* _What you need to do_
Only the lines that include "width" should be copied from the data below.

* _Given data_
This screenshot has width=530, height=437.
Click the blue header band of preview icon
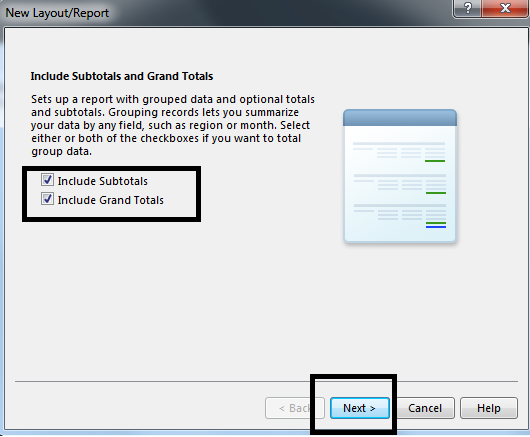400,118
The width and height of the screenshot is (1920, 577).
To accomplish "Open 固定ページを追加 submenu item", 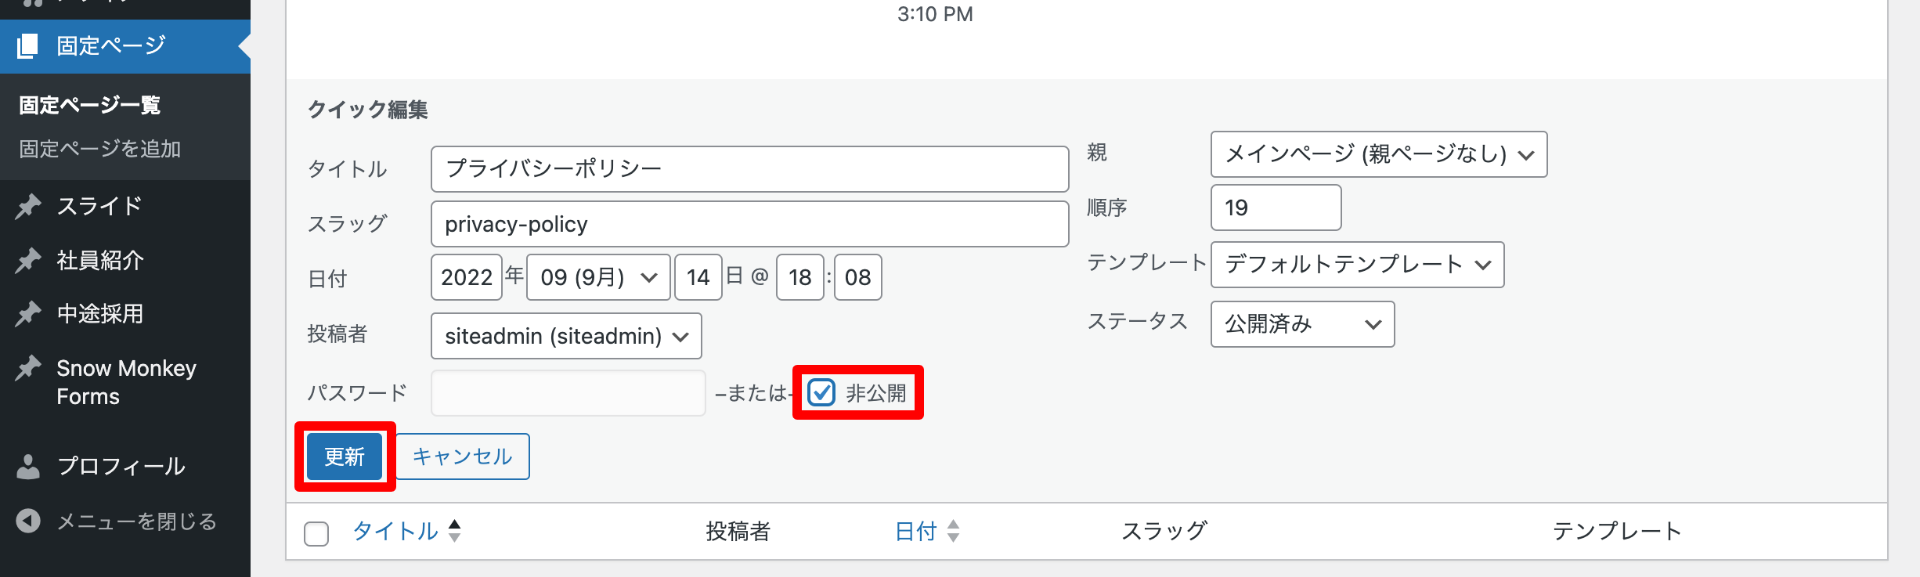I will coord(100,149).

--

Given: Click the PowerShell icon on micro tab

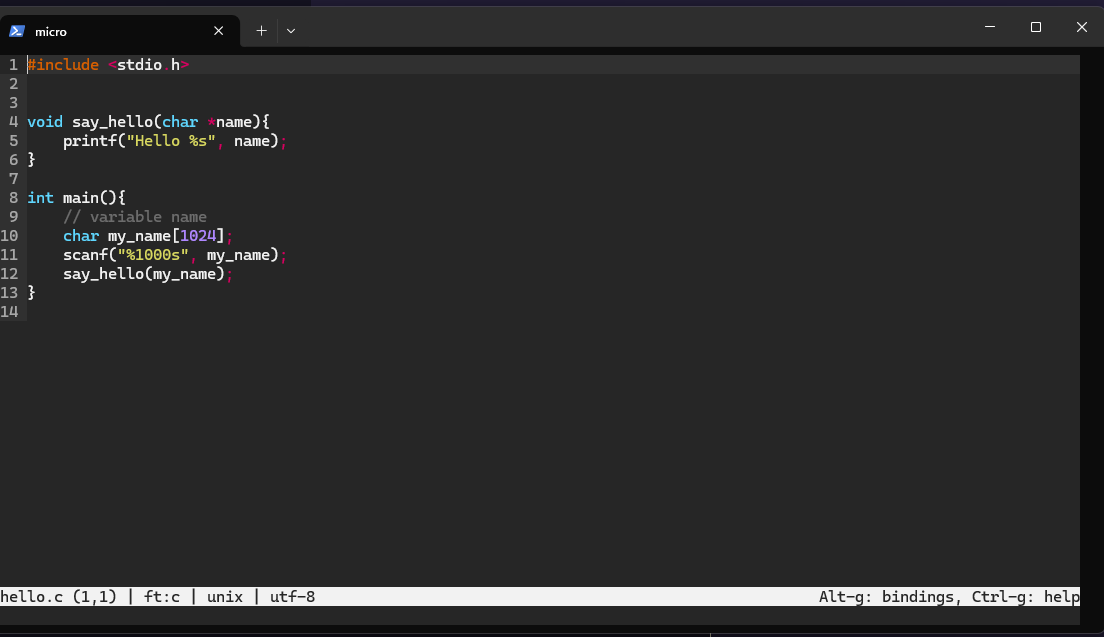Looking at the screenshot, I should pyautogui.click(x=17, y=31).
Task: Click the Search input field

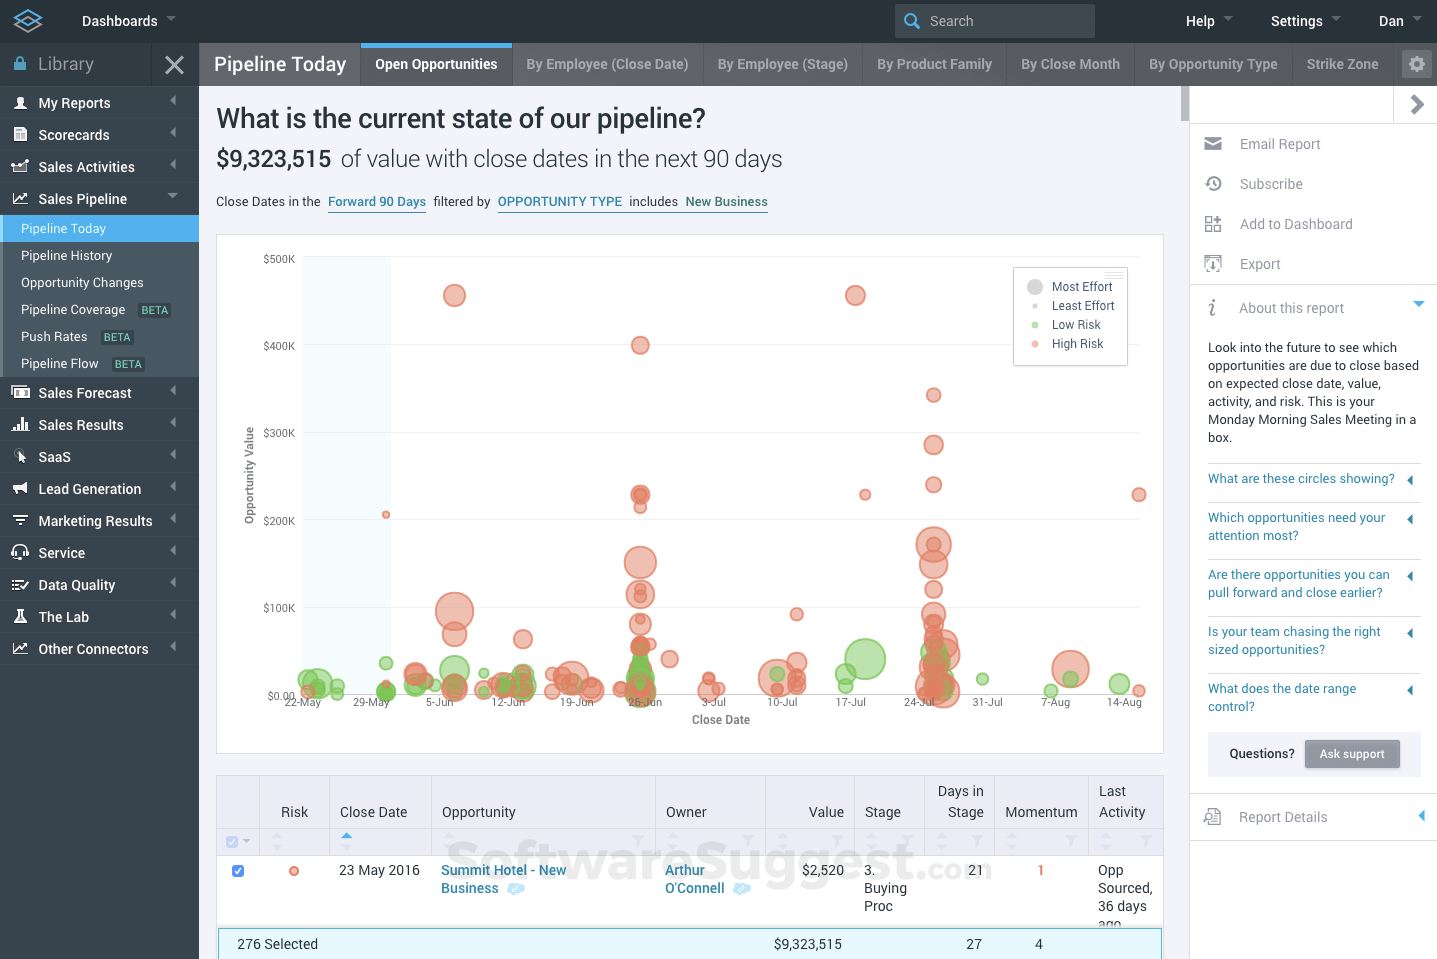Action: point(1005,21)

* _Answer space_
This screenshot has width=530, height=437.
The width and height of the screenshot is (1920, 577).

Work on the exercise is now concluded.